More on outcomes being about what comes out rather than what goes in.


Missions and beliefs….strategic plans… … job descriptions…data base. These are among the items included in that stolid list of nonprofit practices. I discovered with colleagues at TRI after working with over 300 individual nonprofits that this list is hallowed by tradition far more than by effectiveness. Why? It speaks to what goes in rather than what comes out. For example:

  • I rarely meet a nonprofit with bad values or ones bereft of a wordsmithed mission statement. But I sure see many who do not fully understand, build and hire to the core know how they must have to fulfill that mission and put the beliefs into practice.  Core know- how answers two questions: 1) What business are we in? and 2) What do we know how to do especially well?

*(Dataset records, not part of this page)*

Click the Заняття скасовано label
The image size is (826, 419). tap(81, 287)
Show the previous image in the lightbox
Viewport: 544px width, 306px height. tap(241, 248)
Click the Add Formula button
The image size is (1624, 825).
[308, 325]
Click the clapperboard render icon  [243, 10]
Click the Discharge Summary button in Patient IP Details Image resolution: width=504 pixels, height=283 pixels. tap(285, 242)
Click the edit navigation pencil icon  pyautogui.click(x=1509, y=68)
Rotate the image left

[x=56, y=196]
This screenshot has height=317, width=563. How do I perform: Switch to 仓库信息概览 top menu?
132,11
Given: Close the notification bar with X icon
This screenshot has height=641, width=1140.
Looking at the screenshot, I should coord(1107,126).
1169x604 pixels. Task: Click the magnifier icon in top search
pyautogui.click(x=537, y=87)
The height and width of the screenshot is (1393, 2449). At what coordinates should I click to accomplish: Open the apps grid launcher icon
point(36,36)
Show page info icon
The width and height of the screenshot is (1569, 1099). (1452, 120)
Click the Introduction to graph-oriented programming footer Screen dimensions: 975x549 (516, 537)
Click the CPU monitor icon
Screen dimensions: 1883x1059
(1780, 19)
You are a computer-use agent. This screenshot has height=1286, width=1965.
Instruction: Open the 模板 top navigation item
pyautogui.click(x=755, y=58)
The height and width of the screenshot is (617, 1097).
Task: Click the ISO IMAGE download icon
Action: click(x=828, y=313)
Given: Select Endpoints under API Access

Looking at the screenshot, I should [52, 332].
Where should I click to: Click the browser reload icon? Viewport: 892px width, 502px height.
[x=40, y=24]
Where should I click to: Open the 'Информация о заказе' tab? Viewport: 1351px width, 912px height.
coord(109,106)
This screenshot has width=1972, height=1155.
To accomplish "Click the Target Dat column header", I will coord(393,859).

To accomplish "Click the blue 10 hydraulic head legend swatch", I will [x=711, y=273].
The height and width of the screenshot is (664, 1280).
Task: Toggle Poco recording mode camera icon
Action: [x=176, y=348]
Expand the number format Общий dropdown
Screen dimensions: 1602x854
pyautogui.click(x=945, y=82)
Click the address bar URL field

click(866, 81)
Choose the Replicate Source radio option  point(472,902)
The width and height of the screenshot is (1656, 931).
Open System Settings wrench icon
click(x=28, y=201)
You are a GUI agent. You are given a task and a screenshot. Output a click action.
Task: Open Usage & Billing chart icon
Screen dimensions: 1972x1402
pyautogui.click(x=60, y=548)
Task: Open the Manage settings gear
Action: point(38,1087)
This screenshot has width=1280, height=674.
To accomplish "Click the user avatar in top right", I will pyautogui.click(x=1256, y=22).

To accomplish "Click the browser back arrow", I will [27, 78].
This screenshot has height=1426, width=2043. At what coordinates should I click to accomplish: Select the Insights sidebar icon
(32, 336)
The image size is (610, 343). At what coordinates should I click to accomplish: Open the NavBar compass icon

  • Strategic plans are documents. They are stuffed with goals and aspirations and with work plans but lack that middle connector that makes all behavior intentional to achieving defined success. Let’s get from plans to strategic maps that literally show present location, destination, routes, and both obstacles and opportunities.  Maps have far more visual explanation than do plans and prompt improvement not rearrangement of words on screen or paper.

  • Job descriptions speak to what goes in… will supervise x people and be responsible for y functions. Few employees report any excitement with this summary of what they do and even who they are at work. How much more powerful is a result description which tells everyone what they have to achieve in the next six months to be highly successful. Job descriptions separate people—this is your job and this is mine. Result descriptions convene people in that you most typically cannot achieve great results without collaboration.

  • Data bases are seen as a technology issues—we need the right software to fulfill funder requirements, insure privacy, and track the flow of people through our programs to verification of outcomes. But we find that when groups get the data bases they have coveted, it may make no difference in how much they achieve for the people they serve.  That requires data use.  People need readiness and capability to use information to improve performance not just report it to funders and stakeholders.


In these and many other areas, I approach outcome guiding by always moving from what goes in to what comes out.